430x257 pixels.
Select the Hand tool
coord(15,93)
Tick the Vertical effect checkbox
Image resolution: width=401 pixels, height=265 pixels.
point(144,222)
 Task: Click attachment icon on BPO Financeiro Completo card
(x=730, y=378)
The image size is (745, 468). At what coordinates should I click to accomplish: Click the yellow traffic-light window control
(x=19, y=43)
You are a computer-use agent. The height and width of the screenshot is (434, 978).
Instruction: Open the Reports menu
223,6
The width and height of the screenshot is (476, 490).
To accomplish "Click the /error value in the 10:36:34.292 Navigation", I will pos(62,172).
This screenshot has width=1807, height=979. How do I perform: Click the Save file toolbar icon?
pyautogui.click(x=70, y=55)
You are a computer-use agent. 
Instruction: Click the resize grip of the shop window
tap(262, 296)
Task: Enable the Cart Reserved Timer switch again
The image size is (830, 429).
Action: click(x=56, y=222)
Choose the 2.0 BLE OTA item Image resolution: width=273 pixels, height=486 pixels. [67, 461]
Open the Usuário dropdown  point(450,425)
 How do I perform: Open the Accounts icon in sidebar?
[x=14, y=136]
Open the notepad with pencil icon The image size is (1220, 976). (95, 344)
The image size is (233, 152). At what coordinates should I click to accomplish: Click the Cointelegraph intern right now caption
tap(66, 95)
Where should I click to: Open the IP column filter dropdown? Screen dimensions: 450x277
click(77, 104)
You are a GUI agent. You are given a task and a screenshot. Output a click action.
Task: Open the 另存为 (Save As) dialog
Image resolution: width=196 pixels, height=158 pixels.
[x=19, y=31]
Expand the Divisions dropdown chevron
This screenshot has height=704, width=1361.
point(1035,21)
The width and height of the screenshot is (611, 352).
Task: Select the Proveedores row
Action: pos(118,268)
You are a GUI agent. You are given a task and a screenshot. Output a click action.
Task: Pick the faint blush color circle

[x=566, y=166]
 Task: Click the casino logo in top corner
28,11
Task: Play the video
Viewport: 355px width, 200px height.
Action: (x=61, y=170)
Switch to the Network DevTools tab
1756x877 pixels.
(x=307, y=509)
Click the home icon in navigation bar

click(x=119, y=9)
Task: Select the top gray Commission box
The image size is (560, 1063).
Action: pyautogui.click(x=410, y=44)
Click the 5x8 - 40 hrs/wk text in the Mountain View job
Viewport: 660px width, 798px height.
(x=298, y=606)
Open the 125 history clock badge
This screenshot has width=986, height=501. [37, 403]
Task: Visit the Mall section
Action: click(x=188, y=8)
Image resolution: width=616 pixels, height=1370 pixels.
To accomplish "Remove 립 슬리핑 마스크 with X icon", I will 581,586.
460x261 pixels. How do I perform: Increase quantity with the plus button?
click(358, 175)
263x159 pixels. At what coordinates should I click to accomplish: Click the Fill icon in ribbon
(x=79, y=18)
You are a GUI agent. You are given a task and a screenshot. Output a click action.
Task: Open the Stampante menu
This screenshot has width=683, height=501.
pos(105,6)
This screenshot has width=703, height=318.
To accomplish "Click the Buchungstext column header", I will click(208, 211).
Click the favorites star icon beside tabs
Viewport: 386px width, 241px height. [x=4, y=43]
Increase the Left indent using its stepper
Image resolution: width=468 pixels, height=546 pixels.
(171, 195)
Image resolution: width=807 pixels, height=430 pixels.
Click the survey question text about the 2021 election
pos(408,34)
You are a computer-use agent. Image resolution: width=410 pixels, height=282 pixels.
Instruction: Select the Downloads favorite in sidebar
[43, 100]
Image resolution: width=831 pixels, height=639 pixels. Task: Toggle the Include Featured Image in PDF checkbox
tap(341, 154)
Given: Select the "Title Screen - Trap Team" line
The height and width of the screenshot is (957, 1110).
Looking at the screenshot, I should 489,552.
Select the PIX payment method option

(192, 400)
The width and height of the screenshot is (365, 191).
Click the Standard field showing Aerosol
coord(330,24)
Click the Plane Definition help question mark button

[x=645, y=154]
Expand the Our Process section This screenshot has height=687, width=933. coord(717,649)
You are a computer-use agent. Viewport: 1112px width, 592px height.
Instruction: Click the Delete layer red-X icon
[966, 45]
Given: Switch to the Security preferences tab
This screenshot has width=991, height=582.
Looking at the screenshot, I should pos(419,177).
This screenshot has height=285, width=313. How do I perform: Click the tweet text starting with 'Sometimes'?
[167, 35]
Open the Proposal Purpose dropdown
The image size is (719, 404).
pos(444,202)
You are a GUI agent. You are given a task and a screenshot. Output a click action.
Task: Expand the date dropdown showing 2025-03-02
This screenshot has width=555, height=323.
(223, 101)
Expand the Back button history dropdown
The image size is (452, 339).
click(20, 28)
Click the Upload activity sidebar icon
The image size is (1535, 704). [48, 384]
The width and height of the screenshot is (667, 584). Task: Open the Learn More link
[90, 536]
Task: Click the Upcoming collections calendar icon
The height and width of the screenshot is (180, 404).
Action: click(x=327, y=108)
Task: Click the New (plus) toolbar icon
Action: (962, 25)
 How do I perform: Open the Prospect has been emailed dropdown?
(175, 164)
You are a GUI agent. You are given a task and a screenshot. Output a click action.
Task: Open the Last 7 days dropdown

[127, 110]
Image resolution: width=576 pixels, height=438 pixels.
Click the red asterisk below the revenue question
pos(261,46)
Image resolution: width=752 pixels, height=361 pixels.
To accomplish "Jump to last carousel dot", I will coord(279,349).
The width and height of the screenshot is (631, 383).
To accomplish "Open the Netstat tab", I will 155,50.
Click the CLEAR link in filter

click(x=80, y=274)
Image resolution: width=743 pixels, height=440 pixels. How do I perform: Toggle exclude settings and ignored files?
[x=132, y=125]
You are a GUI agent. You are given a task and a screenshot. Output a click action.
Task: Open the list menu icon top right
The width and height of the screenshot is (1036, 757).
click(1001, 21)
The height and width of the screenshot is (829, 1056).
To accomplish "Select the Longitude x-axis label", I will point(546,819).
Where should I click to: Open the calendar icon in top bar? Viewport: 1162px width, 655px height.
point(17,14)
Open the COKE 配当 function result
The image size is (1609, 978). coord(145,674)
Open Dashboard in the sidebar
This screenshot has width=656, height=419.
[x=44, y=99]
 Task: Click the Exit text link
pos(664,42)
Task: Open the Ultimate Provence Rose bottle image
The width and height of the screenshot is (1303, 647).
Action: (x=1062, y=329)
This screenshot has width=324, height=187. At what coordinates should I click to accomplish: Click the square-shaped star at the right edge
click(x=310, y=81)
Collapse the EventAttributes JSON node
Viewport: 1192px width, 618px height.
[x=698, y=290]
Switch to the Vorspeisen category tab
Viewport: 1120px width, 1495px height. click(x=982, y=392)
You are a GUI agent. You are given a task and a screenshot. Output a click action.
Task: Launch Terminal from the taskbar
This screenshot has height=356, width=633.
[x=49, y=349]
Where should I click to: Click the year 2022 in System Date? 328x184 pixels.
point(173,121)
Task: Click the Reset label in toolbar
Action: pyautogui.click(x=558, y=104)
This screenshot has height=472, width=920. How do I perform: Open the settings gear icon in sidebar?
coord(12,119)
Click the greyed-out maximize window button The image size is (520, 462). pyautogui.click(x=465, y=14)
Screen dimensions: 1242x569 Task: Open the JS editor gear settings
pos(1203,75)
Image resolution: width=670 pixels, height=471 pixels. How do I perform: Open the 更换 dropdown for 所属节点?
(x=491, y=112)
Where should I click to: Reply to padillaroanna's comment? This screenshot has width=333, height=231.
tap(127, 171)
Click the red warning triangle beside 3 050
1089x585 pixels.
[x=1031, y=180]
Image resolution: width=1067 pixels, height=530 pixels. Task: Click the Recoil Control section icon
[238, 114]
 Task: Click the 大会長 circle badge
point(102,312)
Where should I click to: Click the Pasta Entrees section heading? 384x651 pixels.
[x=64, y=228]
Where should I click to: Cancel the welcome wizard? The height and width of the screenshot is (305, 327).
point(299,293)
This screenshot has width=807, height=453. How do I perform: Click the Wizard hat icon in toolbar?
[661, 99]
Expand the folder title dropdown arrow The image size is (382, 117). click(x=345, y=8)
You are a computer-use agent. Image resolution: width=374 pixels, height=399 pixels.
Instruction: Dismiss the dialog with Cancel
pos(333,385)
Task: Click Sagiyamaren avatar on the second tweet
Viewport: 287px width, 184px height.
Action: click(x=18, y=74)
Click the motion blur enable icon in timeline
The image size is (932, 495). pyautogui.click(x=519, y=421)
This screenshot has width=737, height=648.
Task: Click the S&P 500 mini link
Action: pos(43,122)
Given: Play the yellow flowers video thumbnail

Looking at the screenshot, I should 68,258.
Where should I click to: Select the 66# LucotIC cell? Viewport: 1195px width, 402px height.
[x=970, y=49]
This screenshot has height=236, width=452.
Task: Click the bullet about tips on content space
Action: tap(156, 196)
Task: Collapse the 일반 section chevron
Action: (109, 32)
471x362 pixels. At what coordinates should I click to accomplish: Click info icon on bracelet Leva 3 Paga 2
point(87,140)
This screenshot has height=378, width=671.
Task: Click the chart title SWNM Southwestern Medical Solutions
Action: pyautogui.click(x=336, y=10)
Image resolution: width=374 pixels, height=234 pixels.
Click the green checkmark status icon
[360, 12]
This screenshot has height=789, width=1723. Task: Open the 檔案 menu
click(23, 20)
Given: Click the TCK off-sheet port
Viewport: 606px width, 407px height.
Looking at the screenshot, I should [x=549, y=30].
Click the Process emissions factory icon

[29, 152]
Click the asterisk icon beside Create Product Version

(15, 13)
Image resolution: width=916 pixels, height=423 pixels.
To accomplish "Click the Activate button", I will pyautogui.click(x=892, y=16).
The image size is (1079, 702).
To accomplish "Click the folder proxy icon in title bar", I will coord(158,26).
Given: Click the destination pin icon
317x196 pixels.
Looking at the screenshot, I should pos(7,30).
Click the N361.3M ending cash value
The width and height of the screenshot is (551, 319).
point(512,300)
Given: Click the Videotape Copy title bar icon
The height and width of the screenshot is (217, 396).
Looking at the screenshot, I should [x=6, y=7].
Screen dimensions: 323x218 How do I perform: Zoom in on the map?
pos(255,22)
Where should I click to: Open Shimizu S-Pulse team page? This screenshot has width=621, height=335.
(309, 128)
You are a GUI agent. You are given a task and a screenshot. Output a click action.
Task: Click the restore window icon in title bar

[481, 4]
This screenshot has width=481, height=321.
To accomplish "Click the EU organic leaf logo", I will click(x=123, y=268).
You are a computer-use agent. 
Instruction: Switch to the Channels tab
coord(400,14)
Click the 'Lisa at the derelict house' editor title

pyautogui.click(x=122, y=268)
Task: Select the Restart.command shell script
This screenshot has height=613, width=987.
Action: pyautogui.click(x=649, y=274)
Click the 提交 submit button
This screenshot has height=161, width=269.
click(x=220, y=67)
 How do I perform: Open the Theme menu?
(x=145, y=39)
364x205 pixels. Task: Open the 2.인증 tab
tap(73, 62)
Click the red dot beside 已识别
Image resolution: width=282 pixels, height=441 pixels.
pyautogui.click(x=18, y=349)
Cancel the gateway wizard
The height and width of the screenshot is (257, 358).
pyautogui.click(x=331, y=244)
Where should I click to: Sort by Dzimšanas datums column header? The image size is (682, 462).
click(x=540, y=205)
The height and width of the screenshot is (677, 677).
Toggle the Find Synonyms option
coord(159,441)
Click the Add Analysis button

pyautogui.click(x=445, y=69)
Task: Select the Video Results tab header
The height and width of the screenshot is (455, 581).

# # # # # # #

Whenever a line of the entries contains the string "Expand", copy that line.

Expand the Divisions dropdown chevron
Expand the Our Process section This screenshot has height=687, width=933. coord(717,649)
Task: Expand the date dropdown showing 2025-03-02
Expand the Back button history dropdown
Expand the folder title dropdown arrow The image size is (382, 117). click(x=345, y=8)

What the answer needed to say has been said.